Altered temporal profile of heat shock factor 1 phosphorylation and heat shock protein 70 expression induced by heat shock in nucleus tractus solitarii of spontaneously hypertensive rats

Background-We demonstrated recently that heat shock (HS)-induced heat shock protein 70 (HSP70) expression in bilateral nucleus tractus solitarii (NTS), the terminal site in the brain stem for primary baroreceptor afferents, confers cardiovascular protection against heatstroke by potentiating baroreceptor reflex (BRR) response. This study evaluated the hypothesis that altered regulation of HSP70 expression may be associated with the heightened susceptibility to heatstroke during hypertension. Methods and Results-Spontaneously hypertensive rats (SHR) and normotensive Wistar-Kyoto (WKY) rats anesthetized with propofol were used.
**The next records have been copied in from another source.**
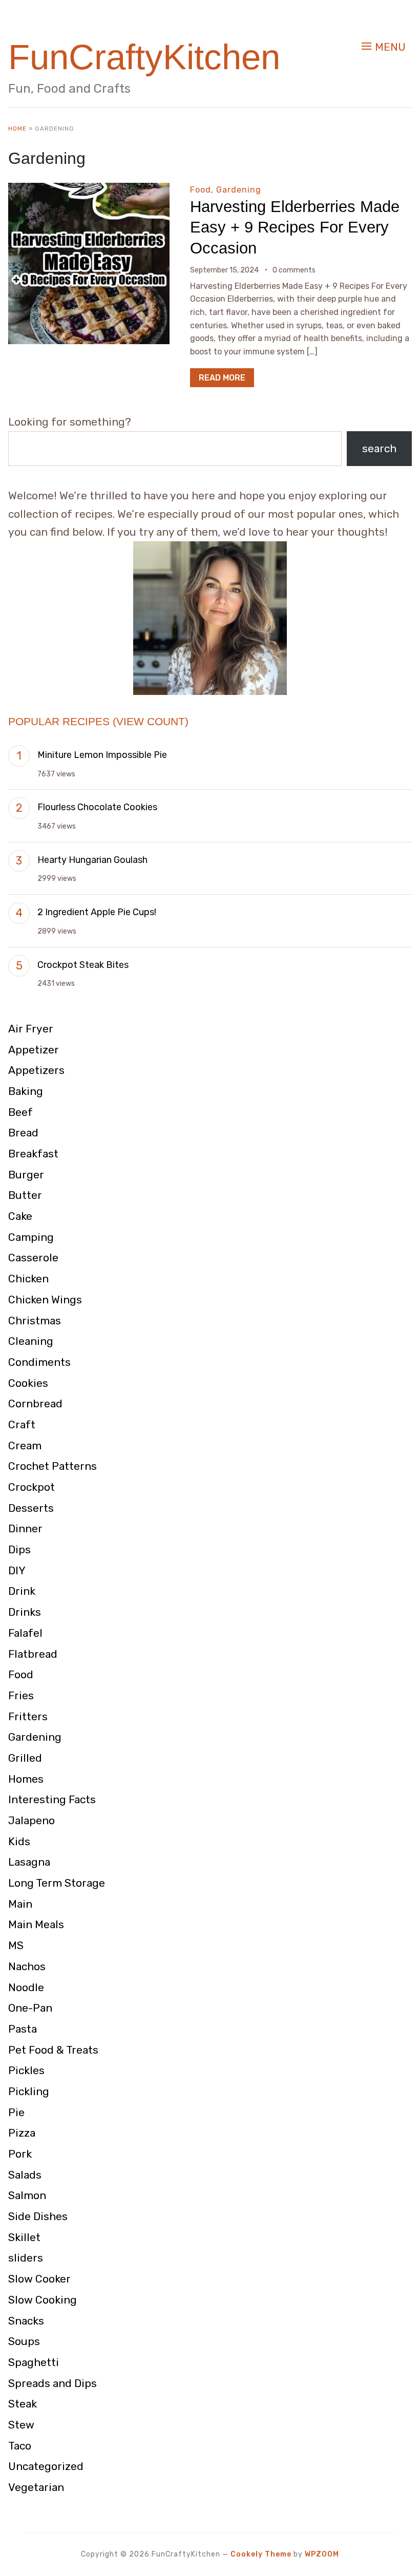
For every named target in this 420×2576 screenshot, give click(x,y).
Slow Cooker (39, 2278)
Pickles (26, 2070)
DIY (17, 1570)
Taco (19, 2445)
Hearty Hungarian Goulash (92, 859)
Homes (26, 1778)
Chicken (28, 1278)
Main (20, 1903)
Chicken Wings (45, 1299)
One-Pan (30, 2007)
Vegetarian (36, 2487)
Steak (22, 2403)
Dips (19, 1549)
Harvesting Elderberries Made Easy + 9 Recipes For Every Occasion (295, 227)
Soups (24, 2341)
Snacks (26, 2320)
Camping (31, 1237)
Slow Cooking (42, 2299)
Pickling (28, 2091)
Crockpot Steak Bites (83, 964)
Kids (19, 1841)
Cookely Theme (260, 2554)
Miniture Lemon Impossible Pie (102, 755)
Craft (21, 1424)
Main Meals (36, 1924)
Compared with WKY rats, significant induction in HSP70 or phosphorylation of heat shock factor 1 (HSF1), but not HSF2, in the NTS and potentiation of BRR response in SHR occurred earlier (4 versus 8 hours), reaching peak magnitude sooner (16 versus 24 hours), and declined more rapidly after a brief hyperthermic HS (42 +/- 0.5degreesC for 15 minutes). The protection conferred by HS against hypotension and bradycardia during the onset of heatstroke (45degreesC for 60 minutes), although effective, was less effective in SHR. Microinjection bilaterally into the NTS of the selective protein kinase A (PKA) inhibitor H-89 (100 pmol) or the selective PKC inhibitor calphostin C (100 pmol) significantly attenuated all of the above events induced in SHR by HS. However, only H-89 was effective in WKY rats. Conclusions-An altered temporal profile of HS-induced HSP70 expression or potentiation of BRR response by concurrent activation via both PKA and PKC pathways of phosphorylation of HSF1 in the NTS may be associated with greater susceptibility to heatstroke during hypertension.